**Exercício escrito 1:**
Responda com base no trecho sobre qualidades primárias e secundárias:
(a) Quais qualidades são apontadas como primárias?
(b) Como surgem as qualidades secundárias?
(c) Depois do passo dado por Kant, como fica a verdadeira coisa-em-si?
**Exercício escrito 2:**
Escreva a continuação do trecho sobre qualidades primárias e secundárias, começando logo depois da última frase.

**Trecho do texto:**
========

Essas qualidades primárias, que são consideradas exclusivamente como determinações das coisas-em-si e, consequentemente, pertencentes a estas mesmo fora e independentemente de nossa representação, provam ser apenas algo que não pode ser despensado, a saber, extensão, impenetrabilidade, forma, movimento ou repouso, e número. Todas as restantes são consideradas secundárias, isto é, geradas pela ação das qualidades primárias em nossos órgãos do sentido, consequentemente, como meras sensações nestes; tais qualidades são cor, tom, sabor, cheiro, dureza, moleza, suavidade, aspereza etc. Assim, estas não têm a menor semelhança com aquela qualidade nos seres-em-si que os excita, mas são redutíveis àquelas qualidades primárias como suas causas, e somente estas são puramente objetivas e de fato existem nas coisas. (Ibid., lib. I, c. 8, §§7 seqq.) Nossas representações destas são, portanto, cópias fiéis, as quais reproduzem exatamente as qualidades presentes das coisas-em-si (loc. cit., §15. Desejo ao leitor a sorte de realmente perceber aqui quão tolo o realismo se torna). Vemos que Locke remove da natureza das coisas-em-si, cujas representações recebemos do exterior, aquilo que é uma ação dos nervos dos órgãos sensoriais, uma observação simples, compreensível e indiscutível. Mas, neste caminho, Kant posteriormente deu um passo imensuravelmente maior: também remover aquilo que é uma ação de nosso cérebro (essa massa de nervos incomparavelmente maior). Assim, todas aquelas qualidades aparentemente primárias tornam-se secundárias, e aquilo presumido como coisas-em-si torna-se mero fenômeno. A verdadeira coisa-em-si, agora despida mesmo dessas qualidades, paira acima como uma quantidade completamente desconhecida, um mero x. E isso, obviamente, exigiu uma análise difícil e profunda que tardou para ser defendida contra os ataques de incompreensão e da ânsia por compreensão.

========

**Dados fornecidos:**
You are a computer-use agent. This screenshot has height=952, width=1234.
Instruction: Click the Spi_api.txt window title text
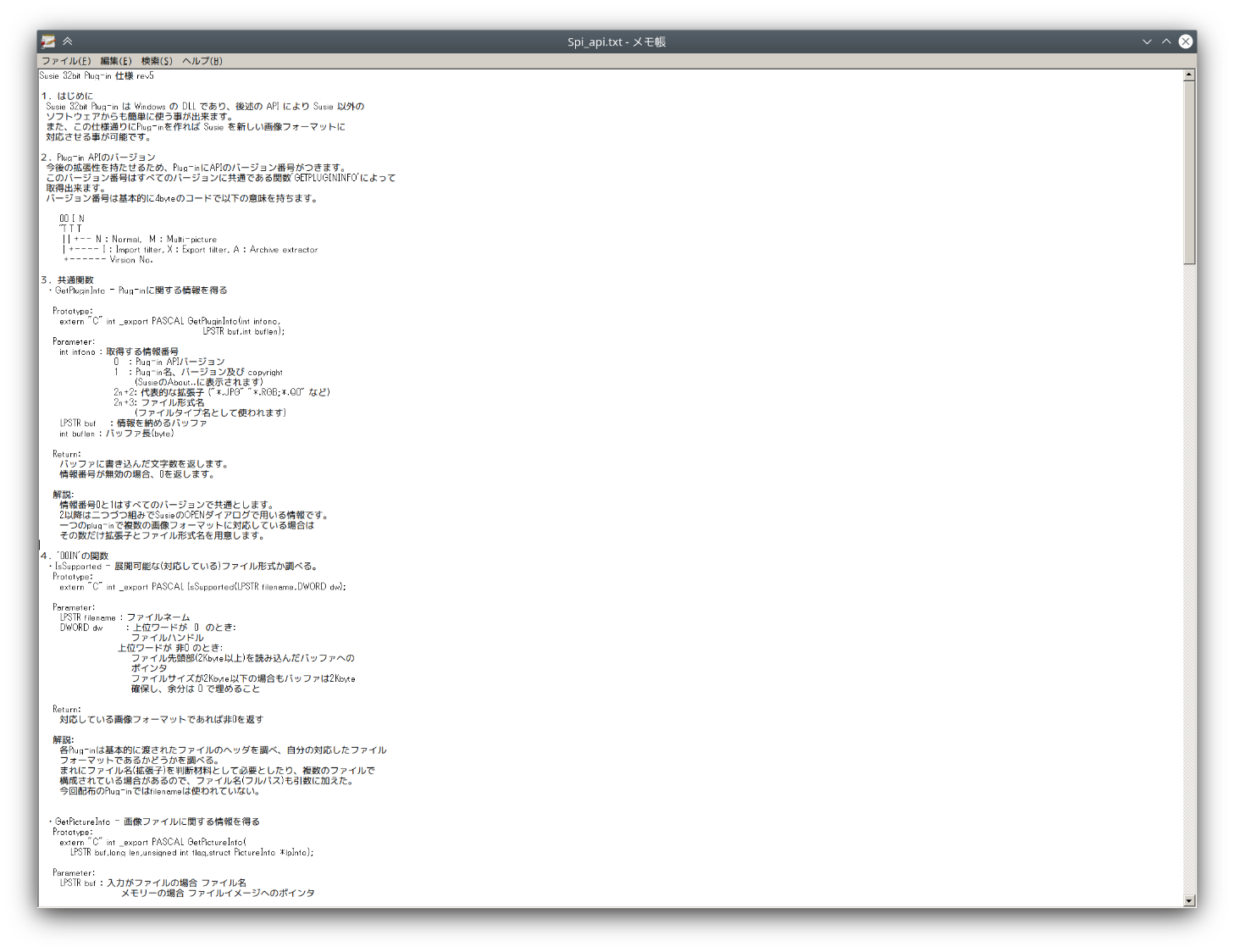(617, 42)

========

**Resultado 1:**
(a) Extensão, impenetrabilidade, forma, movimento ou repouso, e número.
(b) Surgem da ação das qualidades primárias sobre os nossos órgãos dos sentidos.
(c) Despida até dessas qualidades, ela paira acima como uma quantidade completamente desconhecida, um mero x.

**Resultado 2:**
Locke não deduz suas qualidades primárias das coisas, nem sequer apresenta outras razões por que apenas essas e não outras são puramente objetivas, exceto por alegar que são inerradicáveis. Se nós próprios investigarmos por que declara como não objetivamente presentes estas qualidades das coisas que agem imediatamente na sensação e que, consequentemente, vêm diretamente do exterior, enquanto concede existência objetiva a essas qualidades (como desde então reconhecemos) que surgem das próprias funções especiais do nosso intelecto, então a razão para isso é que a consciência objetivamente perceptiva (a consciência de outras coisas) necessariamente requer um aparato complicado, do qual se apresenta como uma função; logo, sua determinação mais essencial já está interiormente fixada. Assim, a forma universal, i.e. o modo, da percepção intuitiva, a única da qual o a priori conhecível pode resultar, apresenta-se como o tecido básico do mundo intuitivamente percebido e, de acordo, aparece como o fator absolutamente necessário, que é sem exceção e não pode de qualquer forma ser removido, de modo que, antecipadamente, permanece firme como a condição de todas as outras coisas e sua variedade grandiosa. Sabemos que isso é, antes de tudo, tempo e espaço, e o que se segue destes é apenas possível por meio destes. Em si mesmos, tempo e espaço são vazios; se algo há de surgir neles, deve aparecer como matéria, isto é, como algo agindo e, consequentemente, como causalidade; pois matéria é pura causalidade, de ponta a ponta. Seu ser consiste em seu agir e vice versa; é simplesmente a forma objetivamente apreendida da compreensão para a própria causalidade. (Sobre a Quádrupla Raiz do Princípio de Razão Suficiente, §21; e também O Mundo como Vontade e Representação, vol. I, §4, e vol. II, cap. 4.) Segue-se que as qualidades primárias de Locke são meramente aquilo que não se pode despensar; e isso indica com clareza suficiente sua origem subjetiva, visto que podem resultar diretamente da natureza e constituição do próprio aparato-perceptivo. Consequentemente, implica que considera como absolutamente objetivo justamente aquilo que, como uma função cerebral, é muito mais subjetivo que a sensação ocasionada diretamente do exterior, ou de qualquer modo é mais completamente determinado.
Entrementes, é agradável ver como, por meio de todas essas diferentes concepções e explicações, o problema, levantado por Descartes, da relação entre o ideal e o real é crescentemente desenvolvido e clarificado e, assim, a verdade progride. Isso, obviamente, ocorreu sob as circunstâncias favoráveis dos tempos ou mais precisamente da natureza que, num breve intervalo de dois séculos, originou e permitiu, na Europa, o amadurecimento de meia dúzia de mentes pensantes. Ademais, como um presente do destino, foi-lhes permitido, num mundo de mentalidade vulgar abandonado aos lucros e ao prazer, seguir sua eminente e exaltada vocação, indiferentes aos uivos dos padres e aos disparates ou atividades prudentes dos professores de filosofia contemporâneos.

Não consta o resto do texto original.